Boeing statement on loss in Bombardier trade case

Statement by The Boeing Company

January 26, 2018

“We are disappointed that the International Trade Commission did not recognize the harm that Boeing has suffered from the billions of dollars in illegal government subsidies that the Department of Commerce found Bombardier received and used to dump aircraft in the U.S. small single-aisle airplane market. Those violations have harmed the U.S. aerospace industry, and we are feeling the effects of those unfair business practices in the market every day.

“While we disagree with the ITC’s conclusion today, we will review the Commission’s more detailed opinions in full as they are released in the coming days.

“Boeing remains confident in the facts of our case and will continue to document any harm to Boeing and our extensive U.S. supply chain that results from illegal subsidies and dumped pricing. We will not stand by as Bombardier’s illegal business practices continue to harm American workers and the aerospace industry they support. Global trade only works if everyone adheres to the rules we have all agreed to. That’s a belief we will continue to defend.”

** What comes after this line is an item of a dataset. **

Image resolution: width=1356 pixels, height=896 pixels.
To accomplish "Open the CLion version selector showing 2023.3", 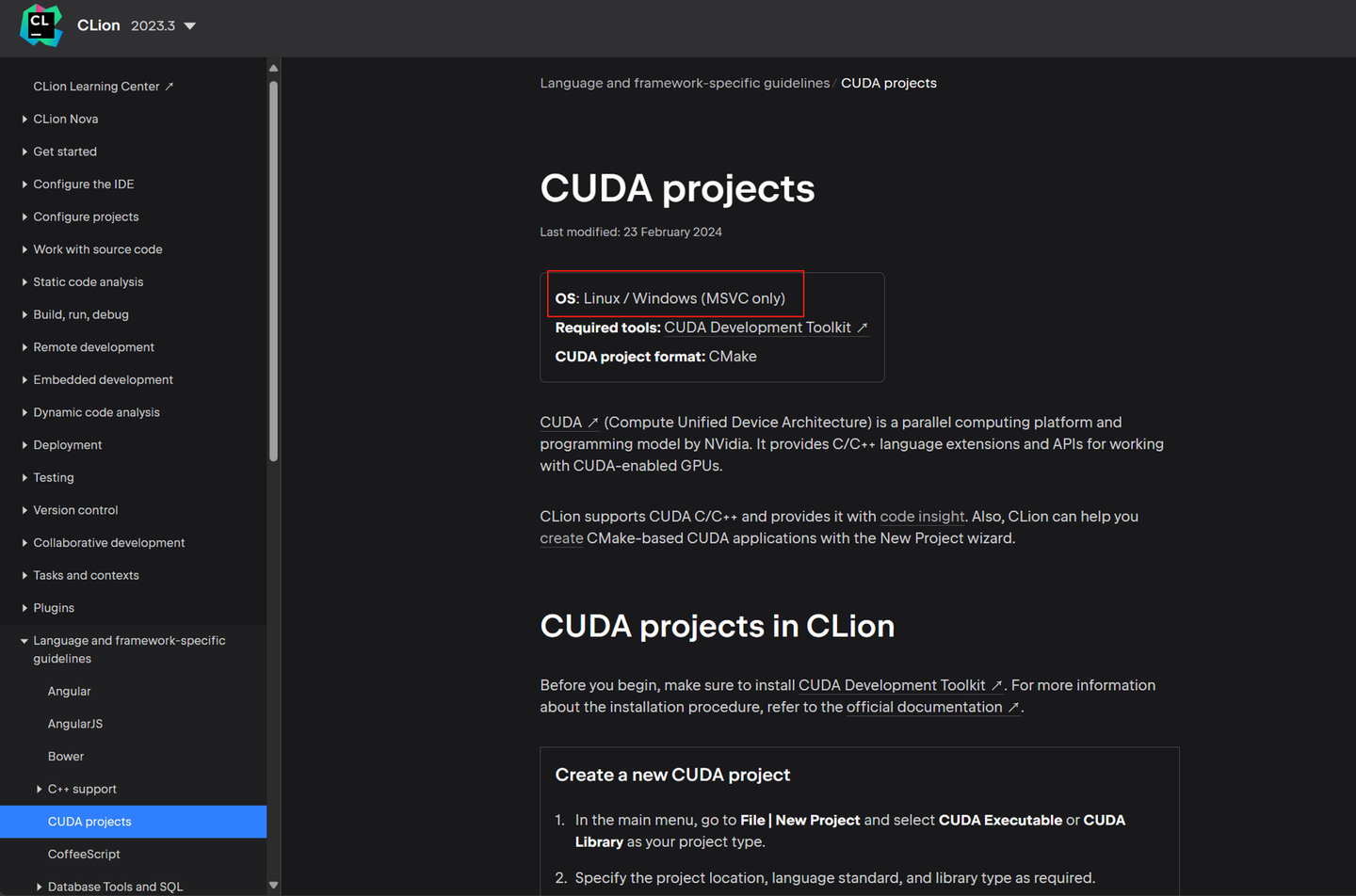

18 Comments on “Boeing statement on loss in Bombardier trade case

  1. So relieved. Sanity is ruling at last. Now to see US assembly under way.

  2. One cynical argument is that Boeing bought themselves 6-12 months where Airbus and Bombardier concentrated on this case whilst Boeing knew it was vexatious from the outset and concentrated on making sales and producing big numbers

  3. What are the next steps for Boeing? I read somewhere that there is a law that might enable Boeing to sue Bombardier or enact tariffs using a different method. Bombardier said in their filings that they’ll build a US FAL no matter what because Boeing can still go after them.

  4. BA — how does it face the future?
    More lawyers or more engineers?

    I think the lawyers have won.
    Who needs to build better product when you can litigate your way to success.

    The tanker fiasco had went to their heads.
    Great that they have been brought down back to reality.

    • What ever was been smoked in the office it seemed to have not worked try another bush next time.

      • Maybe Boeing should move its HQ back to Seattle. Weed is legal here. That stuff in Chicago must be really bad.

        • It is bad … as Mr Enders says : how is it possible to fight against your customers (Delta)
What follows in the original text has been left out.